Saturday, January 14, 2017

Media Serving

Wow! It's been a while. Not a lot has gone on though, so you haven't missed anything.

My asteroids arcade cabinet is still in pieces and needs a working monitor, that ain't happening any time soon.

What is happening is RetroPi. I discovered the Raspberry Pi when I was hunting for a low-cost solution to host my Plex Media server. I guess a little of the backstory is due.

I have a lot of DVDs. At first I thought it was perhaps 3-400, but now it's looking more like +500 as searching around the house keeps turning up more DVDs (and some Blu Rays!). Years ago (early 2000s) I had looked into ripping my DVDs along the lines of what I had previously done with my music library. At the time the technology and storage costs didn't make this simple (or cheap),  but a lot has changed since then.

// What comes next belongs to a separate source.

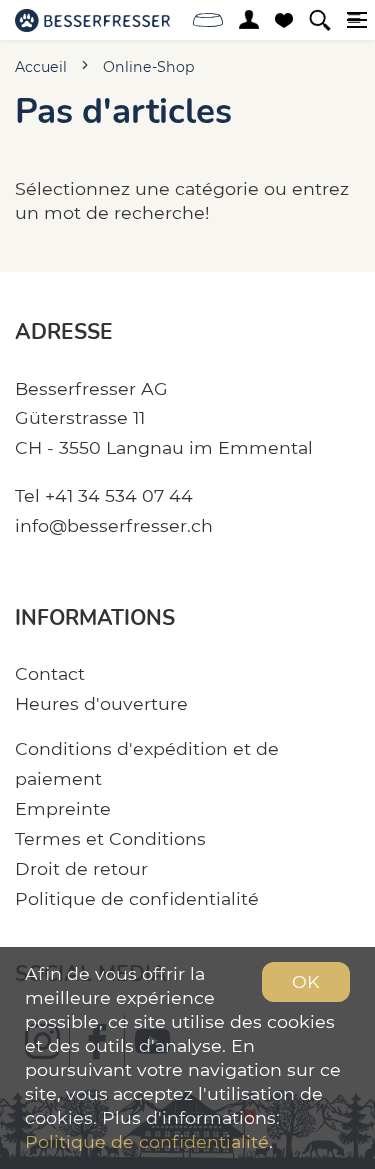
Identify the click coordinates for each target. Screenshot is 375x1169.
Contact (50, 673)
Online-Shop (149, 67)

Not only is storage cheap, not only are there scads of tools that make this process easy, but there are now free tools that make serving the media easy. The one I settled on is Plex because I use an Xbox One as my "media center" and there's a Plex app for my console that makes viewing the content simple.

So the Xbone has a client, but there's a server that needs to host the content and serve it to the client. For this I pressed a retired computer into service, it's about 3500 passmarks in terms of performance so it can easily server out the video streams. In addition it happens to have a 2TB drive, and since video files are big (typically 300-700mb per DVD, 3-6gb for Blu Rays), size matters.

So Plex is basically free, at least for how I'm using it (server -> xbone). I've been ripping my DVD library for weeks and have over 700 files (I have some series that contain multiple episodes per DVD), or about 690GB of data.

I'm using Media Center Master (MCM) to add metadata and organization to the video library. Plex will do a decent job of pulling metadata based on the video image file name, but collecting this information with MCM helps a lot and removes all ambiguities. For ripping the image from the DVD, I use HandBrake, which requires libcssdvd-2.dll in order to process encrypted DVD images (virtually all DVD images are encrypted). For DVDs with more robust encryption you'll need something like AnyDVD. There's a 21 day trial, which is probably enough to digitize your content, but if you think you'll need it on an ongoing basis be prepared to spring $50 or so for a license. You will need AnyDVD (or equivalent), about 5% of the DVDs in my library, and all the Blu Rays, required it.

Ripping is a royal pain in the ass! Handbrake does a good job of selecting the most likely master video file on the DVD, but it can be occasionally wrong. Ripping episodes from a series is probably the most difficult, in some cases the episode number is very hard to replicate.

It's important that when you put the files on the media server you segregate TV episodes and Movies. This will help Plex a lot, and tools like MCM benefit as well (when scanning episodes for metadata). Keep it simple:

Media
 \__ TV Shows
\__ Movies
 \__Home Movies


Raspberry Pi 3
How the raspberry pi figures into this is that hosting all these files on a PC, that will be up 24/7 adds up, figure 100 watts of electricity and a big, noisy machine. An embedded solution will be much less expensive to run (~10 watts), run silently and take of virtually no space (a deck of cards). The challenge is finding an embedded solution with enough cpu power to serve the video, particularly if transcoding is required.

Transcoding is the process of modifying the video stream to fit characteristics of the client. This can be the result of a need to change the resolution or the encoding standard that differs from how the video was ripped and stored. Transcoding is a very cpu-intensive process, and the typical embedded computer is not up to the task.

Fortunately the Raspberry Pi 3 represents a significant compute upgrade and can handle a transcoding a single video stream. At $35 it is also a very economical solution. In addition to the pi, you'll need a power supply (micro-usb, 2.0 amps at least) and a harddrive for the video files. The harddrive has to have a USB interface, the Raspberry Pi has 4, USB 2.0 ports, no way to connect SATA or IDE drives. Also, if the drive requires a lot of power (>1.2A), you may have to power it externally. In most situations, a 1TB, 2.5" drive with a USB-to-SATA conversion cable should do the trick.